Planned Parenthood Federation of America has never said it does mammograms. Planned Parenthood clinics do, however, serve as a gateway to mammograms when they are needed, just as your OB/GYN or internist would do. But first it also does what any good medical provider does: a family history, an exam, breast health education, clinical examination and the like, all the while offering other primary care, ranging from diabetes and blood pressure screening to Pap smears and contraceptive delivery. In short, Planned Parenthood clinics provide the same services to women as does a private OB/GYN, the difference being that for the low-income, uninsured or under-insured women Planned Parenthood is their OB/GYN and primary care provider.
We can perhaps expect the staunchly anti-choice George Will–who is obviously not a woman though he likes to speak for them–to mislead people with this deliberately mis-informed Lila-Rose nonsense. But surely Dana Loesch has at some point in her life turned to an OB/GYN (and Dana, if you haven’t, go get a check up!).
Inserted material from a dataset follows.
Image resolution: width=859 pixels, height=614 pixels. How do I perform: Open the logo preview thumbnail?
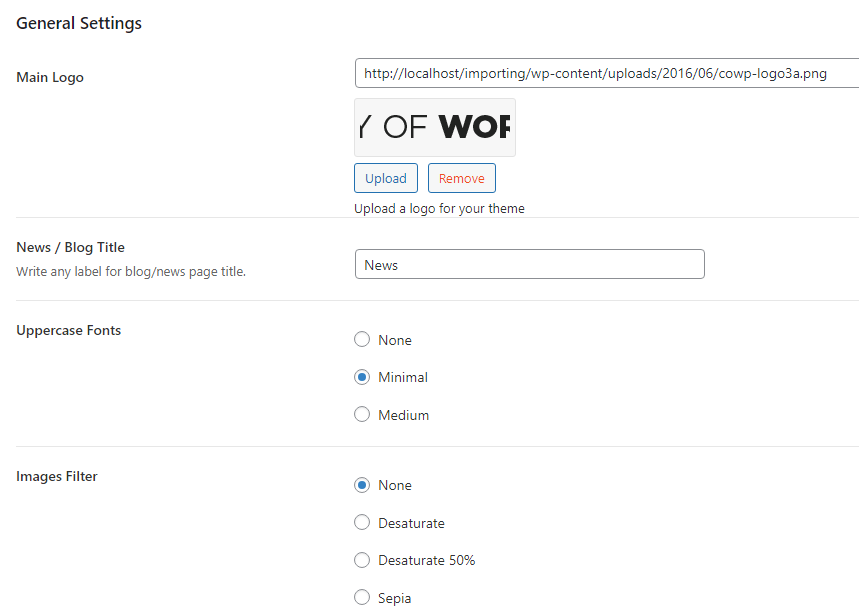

And surely having done so must have undergone a breast exam and discussion with her primary care provider at some point, or at least is aware these happen? Or is she so far out in right field she knowingly lies for the sake of being part of the anti-choice old-boys club?
There are good reasons Planned Parenthood does not do mammograms and good reasons why Komen should continue funding them nonetheless. Planned Parenthood refers and has always referred for mammograms because that is what primary care providers do. Mammograms are a specialized intervention done and evaluated by radiologists trained to conduct and read them. Planned Parenthood doesn’t do them for the same reason your OB/GYN doesn’t do them. They are part of a continuum of care in which different actors play different roles.
Yet it is a theme the right has been beating so forcefully the past several days it can’t be called anything but a coordinated campaign. The low-income, uninsured and under-insured women who come to Planned Parenthood for basic reproductive health care and gynecological exams do so because Planned Parenthood doctors and nurses are their OB/GYNs and primary care providers.
If Komen suddenly decides it is no longer about comprehensive breast cancer prevention services, it will be deciding as well to abandon those low-income and uninsured women whose primary care its grants were helping to support. And it will underscore that the anti-choice community–and now Komen with it–are less concerned about the health and rights of real women in need than they are about ideology and politics. It will also be acting in the interest of reducing rather than increasing access to the low-income, uninsured and under-insured women of color who die at higher rates from breast cancer in large part because they lack access to such routine primary preventive care. As a breast cancer foundation, one would think Komen would be pouring more, not less, money into groups like Planned Parenthood.
From what I’ve seen, the vast majority of those millions of women and men whose own money make up the resources of the Susan G. Komen Foundation–the racers, walkers, neighborhood fund-raisers, and buyers of “pink” products–are more interested in saving people’s lives.